= Southern Exposure Seed Exchange =

American seed company

Southern Exposure Seed Exchange (SESE) is a cooperatively owned seed company based out of Mineral, Virginia. SESE is a source for heirloom seeds and other open-pollinated (non-hybrid) seeds with an emphasis on vegetables, flowers, and herbs that grow well in the Mid-Atlantic region. SESE also supports seed saving and traditional seed breeding through their product line, through lectures and workshops, and by working with over 90 small seed-growing farmers in the Mid-Atlantic and other parts of the United States. SESE publishes an intermittent email newsletter and blog for gardeners, as well as the Southern Exposure Seed Exchange Catalog and Garden Guide.

SESE has introduced family heirloom varieties such as Edmonson cucumber, Thelma Sanders Sweet Potato squash, and White Mountain Cabbage Collards, and reintroduced heirloom varieties long absent from the marketplace, such as the Amish Moon & Stars watermelon. It pledges not to knowingly buy or sell Genetically Modified (GMO) seeds or plants.

== History ==

Jeff McCormack of Charlottesville, Virginia, founded SESE. Its first catalog was printed for 1983, with 65 varieties. In 1999, Jeff sold SESE to Acorn Community Farm, an intentional community in central Virginia. Under Ira Wallace's leadership, SESE greatly expanded over the years. Ira Wallace is a renowned organic gardener, author, and educator who manages the Southern Exposure Seed Exchange, a cooperatively owned seed company. She has played a significant role in promoting sustainable agriculture and seed saving, particularly in the Southern United States.

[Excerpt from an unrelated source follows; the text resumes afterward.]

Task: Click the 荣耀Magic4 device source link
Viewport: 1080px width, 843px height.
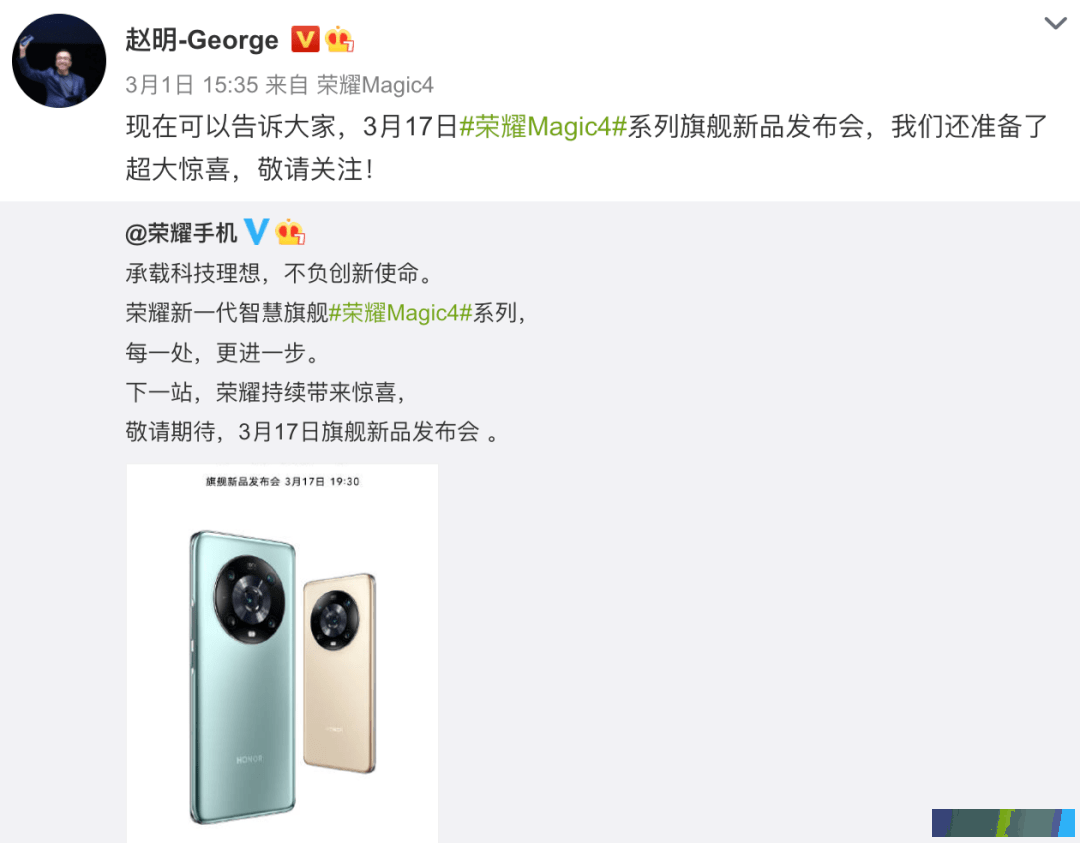Action: pos(375,85)
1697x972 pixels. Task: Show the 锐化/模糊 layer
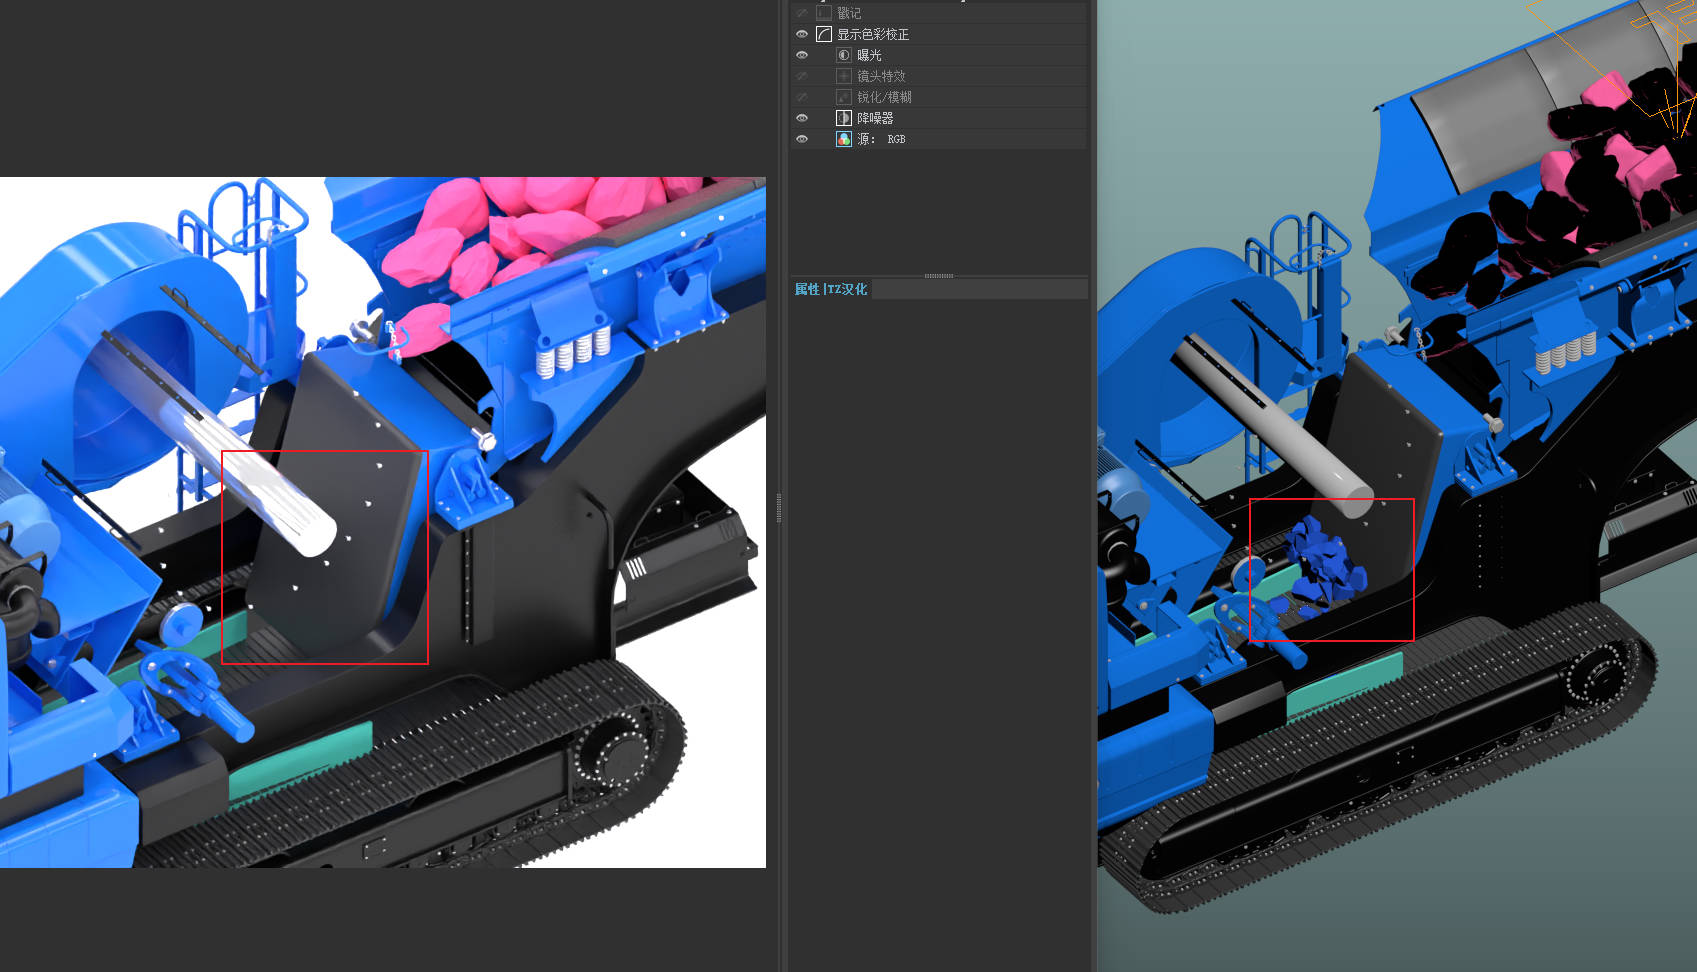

The operational cycle for SESE is highly seasonal. From January to April the focus is on filling seed orders. In May and June, sweet potato slips are shipped. From March to October there is much work in the gardens, including tending seed crops and taking trial notes. In September and October garlic, onion bulbs, ginseng and goldenseal are shipped. In October and November, there is a focus on seed cleaning, germination testing, and catalog editing.

SESE is a member of the Organic Seed Growers and Trade Association which brought a lawsuit against Monsanto to prevent them from suing organic farmers when they are contaminated by Monsanto products. While SESE and OSGATA technically lost the suit, the Federal Appeals Judge panel did rule that Monsanto could not sue farmers with less than 1% contamination levels.

Southern Exposure Seed Exchange uses both USDA certified organic seed stock as well as non-certified ecologically grown seeds from trusted sources. It pledges not to knowingly buy or sell genetically engineered seeds or plants. SESE has introduced heirloom varieties long absent from the marketplace, such as the Amish Moon & Stars watermelon and the Big Rainbow tomato.

Other organizations SESE collaborates with include the Organic Seed Alliance, the Piedmont Environmental Council, the Virginia Association for Biological Farming, Seed Savers Exchange, and Plant a Row for the Hungry.